**PROBLEM STATEMENT:** Copy the rows verbatim, from the line with "Where should I click to: Click" to the line with "[x=585, y=108]", including both of those lines.

Element and text location data:
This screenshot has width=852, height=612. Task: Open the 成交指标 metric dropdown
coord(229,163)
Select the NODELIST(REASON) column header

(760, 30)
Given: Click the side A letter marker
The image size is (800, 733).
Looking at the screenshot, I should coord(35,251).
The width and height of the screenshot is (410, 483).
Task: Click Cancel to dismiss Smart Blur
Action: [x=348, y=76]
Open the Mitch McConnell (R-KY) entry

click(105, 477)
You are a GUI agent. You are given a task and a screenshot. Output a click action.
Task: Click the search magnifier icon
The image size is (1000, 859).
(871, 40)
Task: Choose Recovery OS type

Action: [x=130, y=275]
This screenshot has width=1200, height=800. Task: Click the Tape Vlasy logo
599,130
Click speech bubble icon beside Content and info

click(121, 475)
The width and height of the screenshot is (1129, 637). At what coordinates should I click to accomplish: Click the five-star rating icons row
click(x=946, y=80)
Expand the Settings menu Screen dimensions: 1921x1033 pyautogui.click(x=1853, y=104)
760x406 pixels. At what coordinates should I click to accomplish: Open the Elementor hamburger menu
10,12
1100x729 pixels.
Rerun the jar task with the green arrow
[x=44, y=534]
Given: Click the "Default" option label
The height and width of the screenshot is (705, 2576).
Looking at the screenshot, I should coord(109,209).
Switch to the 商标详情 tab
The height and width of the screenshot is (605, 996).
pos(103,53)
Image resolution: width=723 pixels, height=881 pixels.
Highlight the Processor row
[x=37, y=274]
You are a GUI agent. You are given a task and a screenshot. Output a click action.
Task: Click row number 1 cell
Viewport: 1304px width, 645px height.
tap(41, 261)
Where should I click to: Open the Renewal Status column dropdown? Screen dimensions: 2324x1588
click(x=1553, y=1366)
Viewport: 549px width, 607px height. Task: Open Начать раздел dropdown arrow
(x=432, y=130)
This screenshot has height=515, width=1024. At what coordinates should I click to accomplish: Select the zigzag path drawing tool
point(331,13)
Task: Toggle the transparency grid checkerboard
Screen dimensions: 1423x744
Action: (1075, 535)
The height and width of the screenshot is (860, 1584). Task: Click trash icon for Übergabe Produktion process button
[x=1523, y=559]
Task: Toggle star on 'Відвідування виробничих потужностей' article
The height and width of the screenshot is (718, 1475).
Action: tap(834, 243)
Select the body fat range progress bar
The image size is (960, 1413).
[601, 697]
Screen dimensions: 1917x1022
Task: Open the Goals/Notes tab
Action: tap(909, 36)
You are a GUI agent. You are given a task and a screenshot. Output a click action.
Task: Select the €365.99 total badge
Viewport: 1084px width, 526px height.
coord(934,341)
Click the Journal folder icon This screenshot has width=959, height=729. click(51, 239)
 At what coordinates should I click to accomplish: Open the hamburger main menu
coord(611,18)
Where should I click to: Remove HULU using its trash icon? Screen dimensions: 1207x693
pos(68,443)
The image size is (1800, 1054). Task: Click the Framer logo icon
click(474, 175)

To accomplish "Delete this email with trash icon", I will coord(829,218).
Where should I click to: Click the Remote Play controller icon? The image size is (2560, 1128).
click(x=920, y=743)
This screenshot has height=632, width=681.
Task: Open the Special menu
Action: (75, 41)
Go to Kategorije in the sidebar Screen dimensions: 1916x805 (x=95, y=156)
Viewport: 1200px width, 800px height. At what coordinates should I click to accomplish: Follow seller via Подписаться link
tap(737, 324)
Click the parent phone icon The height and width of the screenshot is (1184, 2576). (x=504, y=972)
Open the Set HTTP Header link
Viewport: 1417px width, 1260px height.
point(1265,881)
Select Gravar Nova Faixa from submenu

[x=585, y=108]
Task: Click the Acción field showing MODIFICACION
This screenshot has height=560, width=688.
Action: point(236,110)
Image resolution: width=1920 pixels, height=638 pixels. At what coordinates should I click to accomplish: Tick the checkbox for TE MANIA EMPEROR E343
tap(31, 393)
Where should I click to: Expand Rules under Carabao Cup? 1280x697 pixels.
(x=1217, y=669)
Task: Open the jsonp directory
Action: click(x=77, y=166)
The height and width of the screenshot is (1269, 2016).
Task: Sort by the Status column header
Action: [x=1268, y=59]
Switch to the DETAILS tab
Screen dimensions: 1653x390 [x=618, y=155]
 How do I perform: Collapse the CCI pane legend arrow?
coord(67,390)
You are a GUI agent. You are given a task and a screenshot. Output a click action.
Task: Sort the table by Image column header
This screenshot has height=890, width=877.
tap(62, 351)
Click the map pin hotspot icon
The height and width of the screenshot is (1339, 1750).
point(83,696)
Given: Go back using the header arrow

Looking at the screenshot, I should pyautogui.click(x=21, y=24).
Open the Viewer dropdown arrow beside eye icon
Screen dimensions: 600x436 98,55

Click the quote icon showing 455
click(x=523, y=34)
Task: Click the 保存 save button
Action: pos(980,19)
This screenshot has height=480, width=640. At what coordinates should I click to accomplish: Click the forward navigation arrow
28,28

**EXERCISE SOLUTION:**
Where should I click to: Click the Remote Play controller icon? The image size is (2560, 1128).
click(x=920, y=743)
This screenshot has height=632, width=681.
Task: Open the Special menu
Action: (75, 41)
Go to Kategorije in the sidebar Screen dimensions: 1916x805 (x=95, y=156)
Viewport: 1200px width, 800px height. At what coordinates should I click to accomplish: Follow seller via Подписаться link
tap(737, 324)
Click the parent phone icon The height and width of the screenshot is (1184, 2576). (x=504, y=972)
Open the Set HTTP Header link
Viewport: 1417px width, 1260px height.
point(1265,881)
Select Gravar Nova Faixa from submenu

[x=585, y=108]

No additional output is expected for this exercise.